1. O CNIS é o começo, não o único documento
O cadastro reúne vínculos, remunerações e contribuições, mas pode conter indicadores, lacunas ou divergências. Carteiras de trabalho, carnês, contracheques e outros registros podem ser necessários para esclarecer períodos.
2. Períodos rurais e vínculos ausentes exigem atenção
Tempo rural, trabalho sem registro correto e contribuições não computadas dependem de provas adequadas. Organizar uma linha do tempo ajuda a descobrir o que ainda precisa ser solicitado ou corrigido.
3. Aposentadoria especial e análise de PPP
O PPP e, conforme o caso, o LTCAT ajudam a demonstrar exposição ocupacional. Agentes nocivos, intensidade, técnica de medição, habitualidade, EPI e responsável técnico devem ser avaliados de acordo com as regras do período trabalhado.
4. Averbações, CTC e contagem entre regimes
Quem trabalhou no regime geral e em regime próprio pode precisar de Certidão de Tempo de Contribuição e averbação. O mesmo período não pode ser usado duas vezes, por isso a estratégia documental deve ser definida com cuidado.
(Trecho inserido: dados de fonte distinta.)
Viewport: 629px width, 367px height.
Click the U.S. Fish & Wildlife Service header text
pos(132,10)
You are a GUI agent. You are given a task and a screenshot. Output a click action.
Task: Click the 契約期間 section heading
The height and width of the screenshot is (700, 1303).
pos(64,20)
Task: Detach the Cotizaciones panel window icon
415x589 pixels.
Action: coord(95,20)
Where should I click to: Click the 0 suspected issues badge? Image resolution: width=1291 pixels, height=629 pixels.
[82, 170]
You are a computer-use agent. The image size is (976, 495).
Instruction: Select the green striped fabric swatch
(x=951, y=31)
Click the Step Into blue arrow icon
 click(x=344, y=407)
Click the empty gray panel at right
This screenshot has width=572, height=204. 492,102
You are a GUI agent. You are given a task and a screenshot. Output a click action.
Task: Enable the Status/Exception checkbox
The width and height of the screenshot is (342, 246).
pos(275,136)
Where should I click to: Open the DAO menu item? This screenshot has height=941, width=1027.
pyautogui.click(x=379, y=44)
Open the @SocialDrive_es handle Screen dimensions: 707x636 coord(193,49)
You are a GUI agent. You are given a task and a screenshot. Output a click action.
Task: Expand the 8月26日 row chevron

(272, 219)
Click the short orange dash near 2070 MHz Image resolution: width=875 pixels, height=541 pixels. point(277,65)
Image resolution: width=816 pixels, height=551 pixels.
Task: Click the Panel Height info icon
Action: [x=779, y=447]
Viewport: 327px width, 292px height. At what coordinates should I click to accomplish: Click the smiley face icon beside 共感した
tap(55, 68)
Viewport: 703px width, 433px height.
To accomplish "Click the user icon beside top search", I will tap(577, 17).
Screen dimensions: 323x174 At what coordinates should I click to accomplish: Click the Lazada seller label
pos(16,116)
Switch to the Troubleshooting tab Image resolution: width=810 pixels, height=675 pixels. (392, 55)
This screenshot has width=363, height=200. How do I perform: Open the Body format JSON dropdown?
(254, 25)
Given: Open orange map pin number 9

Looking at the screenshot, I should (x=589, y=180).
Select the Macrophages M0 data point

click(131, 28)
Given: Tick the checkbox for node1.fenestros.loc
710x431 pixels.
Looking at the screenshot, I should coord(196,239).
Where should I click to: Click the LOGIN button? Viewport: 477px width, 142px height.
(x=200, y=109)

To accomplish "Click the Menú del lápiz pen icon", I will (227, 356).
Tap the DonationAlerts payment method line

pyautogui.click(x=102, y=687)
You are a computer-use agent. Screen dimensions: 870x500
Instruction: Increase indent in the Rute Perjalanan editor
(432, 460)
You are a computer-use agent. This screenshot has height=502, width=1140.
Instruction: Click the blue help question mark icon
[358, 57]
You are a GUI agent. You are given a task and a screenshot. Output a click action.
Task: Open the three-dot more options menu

Ferramentas automáticas dependem dos dados existentes no sistema e podem não considerar provas ainda não reconhecidas ou particularidades jurídicas.
5. Compare requisitos e impactos antes de protocolar
Regras de transição, idade, tempo, pedágios e cálculo podem produzir cenários diferentes. O estudo deve indicar premissas, documentos pendentes e riscos, sem garantir o resultado administrativo ou judicial.